America’s hospitals continue to improve performance on quality measures, despite important changes that took place in 2015 and the related challenges. Since The Joint Commission began following performance on core quality measures in 2002, the measures followed from year to year have changed as hospitals made progress and the bar was incrementally raised. The last two years have been notable for the number of accountability measures retired due to excellent quality performance: 20 accountability measures were retired after results in 2014 demonstrated that hospitals are consistently using these evidence-based interventions in the care of patients. This incredible success should not be forgotten, even though we took a hiatus from the Top Performer program during 2016 to address new quality improvement challenges. In this year’s America’s Hospitals: Improving Quality and Safety – The Joint Commission’s Annual Report 2016, the data shows significant progress on the quality measures that were introduced in the last few years.
Other important transitions took place in 2015 based on feedback from our customers. The Joint Commission introduced flexible options that allowed hospitals to report performance data on electronic clinical quality measures (eCQMs), chart-abstracted measures, or both. These reporting options align The Joint Commission as closely as possible to the Centers for Medicare & Medicaid Services’ Hospital Inpatient Quality Reporting Program.
To support hospitals in making the transition to eCQM reporting, The Joint Commission introduced the Pioneers in Quality™ program and coordinated it with the Core Measure Solution Exchange®. We encourage hospitals to make full use of the quality improvement resources found in both places – resources that grow more vital with each passing day. During this initial year of the Pioneers in Quality™ program, The Joint Commission is recognizing accredited hospitals that have assisted us in launching the program and helped us to develop mechanisms to assist other organizations to meet the challenges in utilizing and reporting eCQMs. Going forward, we plan to introduce a new recognition program within the coming months with new criteria for highlighting “pioneering” hospitals that are on the forefront of using eCQMs and are sharing their lessons learned with others.

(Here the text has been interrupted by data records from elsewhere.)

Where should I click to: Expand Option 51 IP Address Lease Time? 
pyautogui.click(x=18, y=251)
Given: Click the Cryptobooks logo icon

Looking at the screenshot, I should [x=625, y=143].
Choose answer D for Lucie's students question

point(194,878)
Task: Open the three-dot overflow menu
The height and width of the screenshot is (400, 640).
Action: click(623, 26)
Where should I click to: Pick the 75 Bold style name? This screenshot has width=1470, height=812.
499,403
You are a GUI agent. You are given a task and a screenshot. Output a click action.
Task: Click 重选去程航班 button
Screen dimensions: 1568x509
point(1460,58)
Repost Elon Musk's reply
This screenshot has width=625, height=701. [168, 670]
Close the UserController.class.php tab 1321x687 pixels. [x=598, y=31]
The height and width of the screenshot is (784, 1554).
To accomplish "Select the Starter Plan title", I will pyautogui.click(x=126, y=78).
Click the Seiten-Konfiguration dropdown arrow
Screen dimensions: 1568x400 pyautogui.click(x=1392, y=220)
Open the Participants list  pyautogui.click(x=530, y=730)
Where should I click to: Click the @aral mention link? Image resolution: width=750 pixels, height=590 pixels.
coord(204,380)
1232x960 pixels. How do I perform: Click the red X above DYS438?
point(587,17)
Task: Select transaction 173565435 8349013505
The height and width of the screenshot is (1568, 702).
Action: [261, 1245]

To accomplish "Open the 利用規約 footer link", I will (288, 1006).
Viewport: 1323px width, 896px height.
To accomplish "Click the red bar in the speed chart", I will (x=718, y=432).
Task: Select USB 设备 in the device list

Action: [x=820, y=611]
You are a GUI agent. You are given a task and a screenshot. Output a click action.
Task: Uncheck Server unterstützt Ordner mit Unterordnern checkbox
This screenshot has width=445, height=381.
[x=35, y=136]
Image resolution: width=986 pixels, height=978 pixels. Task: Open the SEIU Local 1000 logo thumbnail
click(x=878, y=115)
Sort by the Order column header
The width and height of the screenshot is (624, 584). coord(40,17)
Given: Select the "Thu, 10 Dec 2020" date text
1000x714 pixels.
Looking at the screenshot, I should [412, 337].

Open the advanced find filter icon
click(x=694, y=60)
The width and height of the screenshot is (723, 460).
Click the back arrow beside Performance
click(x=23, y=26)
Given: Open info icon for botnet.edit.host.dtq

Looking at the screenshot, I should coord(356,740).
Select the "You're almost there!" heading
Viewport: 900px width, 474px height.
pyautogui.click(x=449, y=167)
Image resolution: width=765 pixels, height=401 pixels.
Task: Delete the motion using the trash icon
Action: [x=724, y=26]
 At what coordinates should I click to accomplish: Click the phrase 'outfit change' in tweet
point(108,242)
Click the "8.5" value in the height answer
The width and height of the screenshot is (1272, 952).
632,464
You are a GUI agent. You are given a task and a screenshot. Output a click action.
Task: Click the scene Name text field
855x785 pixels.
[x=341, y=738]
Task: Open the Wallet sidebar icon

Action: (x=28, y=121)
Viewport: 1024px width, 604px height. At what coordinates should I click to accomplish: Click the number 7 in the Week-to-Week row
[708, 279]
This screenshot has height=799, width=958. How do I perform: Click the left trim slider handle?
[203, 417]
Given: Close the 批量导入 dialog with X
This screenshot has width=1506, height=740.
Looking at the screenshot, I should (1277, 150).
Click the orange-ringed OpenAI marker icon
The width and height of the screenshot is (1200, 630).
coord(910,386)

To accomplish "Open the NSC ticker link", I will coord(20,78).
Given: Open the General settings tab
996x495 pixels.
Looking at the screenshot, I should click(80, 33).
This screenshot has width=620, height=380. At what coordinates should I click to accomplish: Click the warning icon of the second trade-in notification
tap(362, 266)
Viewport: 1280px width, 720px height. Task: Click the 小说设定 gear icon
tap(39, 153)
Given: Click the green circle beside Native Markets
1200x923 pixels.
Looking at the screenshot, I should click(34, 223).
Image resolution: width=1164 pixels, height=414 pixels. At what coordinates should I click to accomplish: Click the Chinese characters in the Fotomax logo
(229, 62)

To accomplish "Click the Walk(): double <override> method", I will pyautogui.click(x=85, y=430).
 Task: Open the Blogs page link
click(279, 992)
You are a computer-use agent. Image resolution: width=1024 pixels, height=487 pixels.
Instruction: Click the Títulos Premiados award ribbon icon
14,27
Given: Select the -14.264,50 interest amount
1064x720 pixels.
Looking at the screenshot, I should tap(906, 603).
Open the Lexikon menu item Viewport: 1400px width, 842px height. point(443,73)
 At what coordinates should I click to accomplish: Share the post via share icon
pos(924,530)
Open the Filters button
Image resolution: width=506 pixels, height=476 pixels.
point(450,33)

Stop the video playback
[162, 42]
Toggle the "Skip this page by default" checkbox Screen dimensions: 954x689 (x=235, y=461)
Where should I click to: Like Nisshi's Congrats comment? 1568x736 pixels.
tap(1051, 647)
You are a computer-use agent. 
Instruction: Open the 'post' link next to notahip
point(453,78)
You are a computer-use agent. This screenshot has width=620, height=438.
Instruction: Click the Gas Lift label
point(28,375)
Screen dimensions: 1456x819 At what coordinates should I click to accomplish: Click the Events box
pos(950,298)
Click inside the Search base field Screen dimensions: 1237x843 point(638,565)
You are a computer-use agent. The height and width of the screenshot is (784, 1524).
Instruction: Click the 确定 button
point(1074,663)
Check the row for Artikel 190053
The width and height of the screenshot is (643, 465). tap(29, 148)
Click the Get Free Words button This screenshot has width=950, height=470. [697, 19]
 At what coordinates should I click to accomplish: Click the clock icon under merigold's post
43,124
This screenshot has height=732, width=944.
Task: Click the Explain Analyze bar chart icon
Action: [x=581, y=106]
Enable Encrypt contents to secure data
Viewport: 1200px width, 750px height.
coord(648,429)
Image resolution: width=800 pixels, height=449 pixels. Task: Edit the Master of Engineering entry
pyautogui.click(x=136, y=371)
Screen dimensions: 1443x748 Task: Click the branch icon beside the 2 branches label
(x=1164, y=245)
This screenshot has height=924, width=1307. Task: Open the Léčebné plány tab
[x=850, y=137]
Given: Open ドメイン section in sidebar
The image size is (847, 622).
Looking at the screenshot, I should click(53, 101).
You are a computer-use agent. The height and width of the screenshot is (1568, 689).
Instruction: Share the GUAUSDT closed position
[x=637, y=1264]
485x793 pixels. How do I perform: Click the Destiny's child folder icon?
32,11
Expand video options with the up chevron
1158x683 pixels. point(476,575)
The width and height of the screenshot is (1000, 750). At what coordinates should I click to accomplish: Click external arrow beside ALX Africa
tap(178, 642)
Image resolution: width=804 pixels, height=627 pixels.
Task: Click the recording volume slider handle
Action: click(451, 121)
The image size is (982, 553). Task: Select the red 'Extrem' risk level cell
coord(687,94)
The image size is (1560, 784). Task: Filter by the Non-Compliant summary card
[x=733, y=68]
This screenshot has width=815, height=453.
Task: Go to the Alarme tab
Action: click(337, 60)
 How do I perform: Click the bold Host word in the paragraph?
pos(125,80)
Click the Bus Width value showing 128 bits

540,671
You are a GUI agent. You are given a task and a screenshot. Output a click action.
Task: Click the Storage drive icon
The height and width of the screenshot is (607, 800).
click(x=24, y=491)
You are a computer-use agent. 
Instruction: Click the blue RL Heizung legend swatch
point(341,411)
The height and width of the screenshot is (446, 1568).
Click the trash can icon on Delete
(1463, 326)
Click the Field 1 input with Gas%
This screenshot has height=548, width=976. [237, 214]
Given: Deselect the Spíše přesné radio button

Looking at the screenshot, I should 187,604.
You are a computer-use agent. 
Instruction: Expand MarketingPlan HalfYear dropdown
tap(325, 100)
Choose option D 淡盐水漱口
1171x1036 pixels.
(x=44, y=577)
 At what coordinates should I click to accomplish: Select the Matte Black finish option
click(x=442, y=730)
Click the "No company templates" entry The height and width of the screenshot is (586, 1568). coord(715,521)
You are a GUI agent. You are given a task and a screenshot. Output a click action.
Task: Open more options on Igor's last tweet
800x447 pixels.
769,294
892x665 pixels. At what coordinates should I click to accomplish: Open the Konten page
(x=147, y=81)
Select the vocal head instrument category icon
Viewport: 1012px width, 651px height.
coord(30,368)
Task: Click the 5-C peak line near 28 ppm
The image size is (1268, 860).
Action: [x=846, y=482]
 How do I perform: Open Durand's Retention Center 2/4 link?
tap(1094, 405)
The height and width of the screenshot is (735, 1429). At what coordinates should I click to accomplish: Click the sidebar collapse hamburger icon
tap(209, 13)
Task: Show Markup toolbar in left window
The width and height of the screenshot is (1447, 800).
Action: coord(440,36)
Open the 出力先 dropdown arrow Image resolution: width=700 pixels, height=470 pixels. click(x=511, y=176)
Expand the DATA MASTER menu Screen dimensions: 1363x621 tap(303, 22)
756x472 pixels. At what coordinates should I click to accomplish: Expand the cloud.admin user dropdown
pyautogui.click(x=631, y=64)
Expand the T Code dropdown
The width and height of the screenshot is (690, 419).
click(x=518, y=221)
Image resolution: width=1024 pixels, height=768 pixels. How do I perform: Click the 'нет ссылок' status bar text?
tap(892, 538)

Performance improvement in health care is a long journey due to the complexity of coordinating evidence-based interventions in thousands of hospital settings and among even more health care team members. The Joint Commission incorporates performance measurement reporting into both its accreditation and Disease-Specific Care Certification programs as an essential part of this effort. We believe that care processes and patient outcomes can be improved and sustained only through the gathering and analysis of performance data and by an organized and comprehensive approach to performance improvement. Each year, this report shows that hospitals continue to pass significant milestones while setting their sights on new challenges ahead. The Joint Commission remains a source of assistance and encouragement as hospitals make their way to consistent, excellent care for every patient.